I am still experimenting with how to best use the various tagging systems that I have been trying out and how to best combine them together. So far I have been feeding websites of interest into this weblog and maintaining a running narrative regarding them. The websites are then tagged and filed away under one of the tagging systems. It is the weblog that provides the cognisant thread. The linked websites, which are the primary reason for having the weblog, are not the focus, though they should be.
Lately I have been experimenting with StumbleUpon. In a previous post I wrote about the idea behind Stumble Upon being that you find websites that you like and that you review them for others to discover. That exercise provided a different perspective on the websites I had gathered. I also listed some of the shortcomings of Stumble Upon compared with del.icio.us. One advantage though is that StumbleUpon allows you to use html. So I am able to link back to specific posts. However, I don't have to, I can instead use StumbleUpon as a blogging tool as envisioned by Jon Barger. Stumble Upon may actually fulfill one of the conditions of good blogging tips from Jon Barger better than del.icio.us.
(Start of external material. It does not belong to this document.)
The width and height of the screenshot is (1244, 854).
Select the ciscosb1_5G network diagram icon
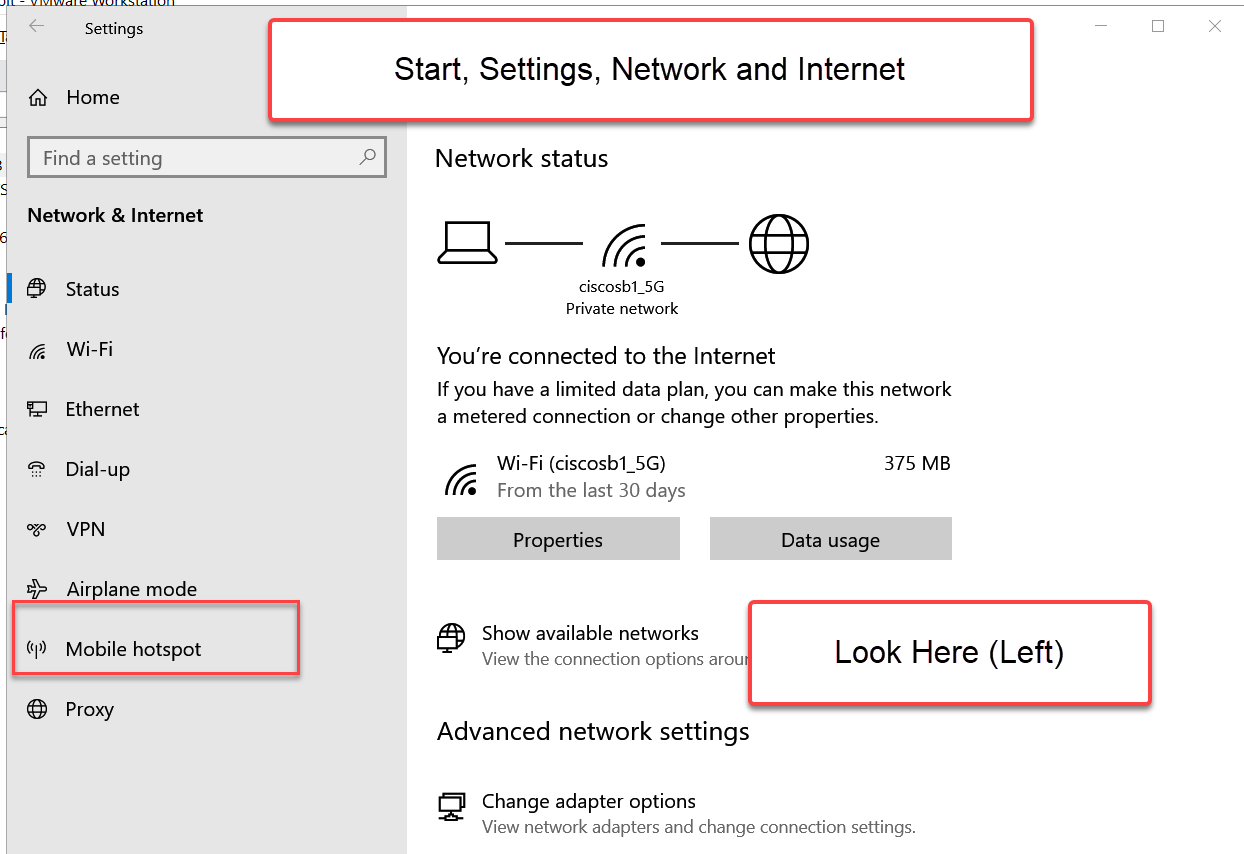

"1. A true weblog is a log of all the URLs you want to save or share. (So del.icio.us is actually better for blogging than blogger.com.)
The focus then is on the websites rather than the weblog. I can highlight websites featured in the weblog, link new websites to past posts as updates, or independently save posts of interest.
While I don't want to focus on the quantity of websites I find, there are many I would like to save and share but don't want to write about in this blog.
With Stumble Upon I can collect interesting websites, find out what others are collecting or even use their Stumble button and find a random site based on my interests, serendipity in action!
There also seems to be more social interaction on StumbleUpon than del.icio.us. I have had others connect to me on both systems but I have only recently connected to others on del.icio.us. The social connection on del.icio.us is harder to see though than on StumbleUpon.
Next step is to see if I can't find a way to incorporate diigo into all of this or determine some of its relative advantages and disadvantages.